Closed JanineJang closed 3 years ago

JanineJang commented 3 years ago

Traceback (most recent call last): File "/home/janinejang/cnn-facial-landmark/landmark.py", line 166, in run() File "/home/janinejang/cnn-facial-landmark/landmark.py", line 162, in run mark_model.save(args.export_dir, save_format='tf') File "/home/janinejang/anaconda3/envs/tf01/lib/python3.8/site-packages/tensorflow/python/keras/engine/network.py", line 1051, in save save.save_model(self, filepath, overwrite, include_optimizer, save_format, File "/home/janinejang/anaconda3/envs/tf01/lib/python3.8/site-packages/tensorflow/python/keras/saving/save.py", line 137, in save_model saved_model_save.save(model, filepath, overwrite, include_optimizer, File "/home/janinejang/anaconda3/envs/tf01/lib/python3.8/site-packages/tensorflow/python/keras/saving/saved_model/save.py", line 65, in save saving_utils.raise_model_input_error(model) File "/home/janinejang/anaconda3/envs/tf01/lib/python3.8/site-packages/tensorflow/python/keras/saving/saving_utils.py", line 91, in raise_model_input_error raise ValueError(

### ValueError: Model <model.LandmarkModel object at 0x7feaaa964dc0> cannot be saved because the input shapes have not been set. Usually, input shapes are automatically determined from calling .fit() or .predict(). To manually set the shapes, call model._set_inputs(inputs).

Process finished with exit code 1

I don't know what problem is..I tried README as it is. but it didn't work...

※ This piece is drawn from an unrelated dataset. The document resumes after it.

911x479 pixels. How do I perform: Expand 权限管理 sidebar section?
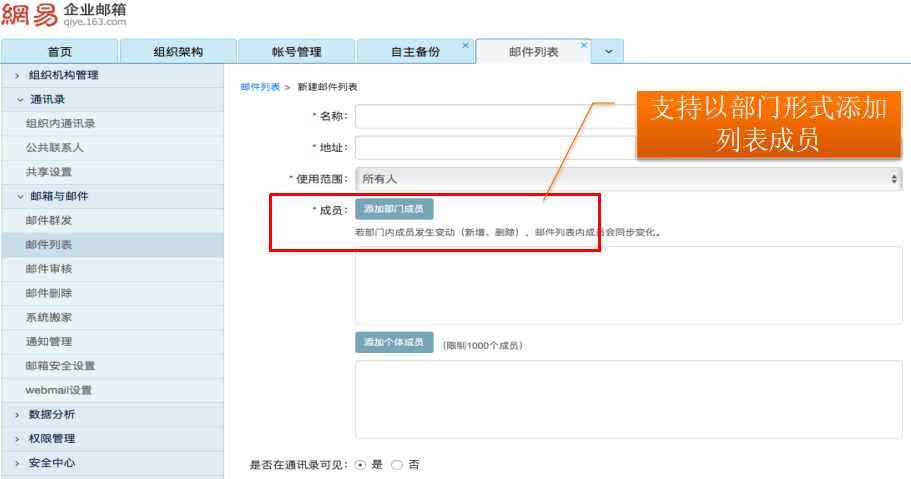[x=51, y=438]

From the repo's root directory

python3 landmark.py \ --model_dir train \ --export_dir saved_model \ --export_only True \ --raw_input True

parser = argparse.ArgumentParser() parser.add_argument('--train_record', default='train.record', type=str, help='Training record file') parser.add_argument('--val_record', default='validation.record', type=str, help='validation record file') parser.add_argument('--model_dir', default='./train', type=str, help='training model directory') parser.add_argument('--log', default='./log', type=str, help='training log directory') parser.add_argument('--export_dir', default='./saved_model', type=str, help='directory to export the saved model') parser.add_argument('--train_steps', default=500, type=int, help='training steps') parser.add_argument('--epochs', default=1, type=int, help='epochs for training') parser.add_argument('--batch_size', default=32, type=int, help='training batch size') parser.add_argument('--export_only', default=True, type=bool, help='Save the model without training and evaluation.') parser.add_argument('--eval_only', default=False, type=bool, help='Do evaluation without training.') parser.add_argument('--raw_input', default=True, type=bool, help='raw input') args = parser.parse_args()

thank you..

yinguobing commented 3 years ago

The exporting part of the latest code is still in development.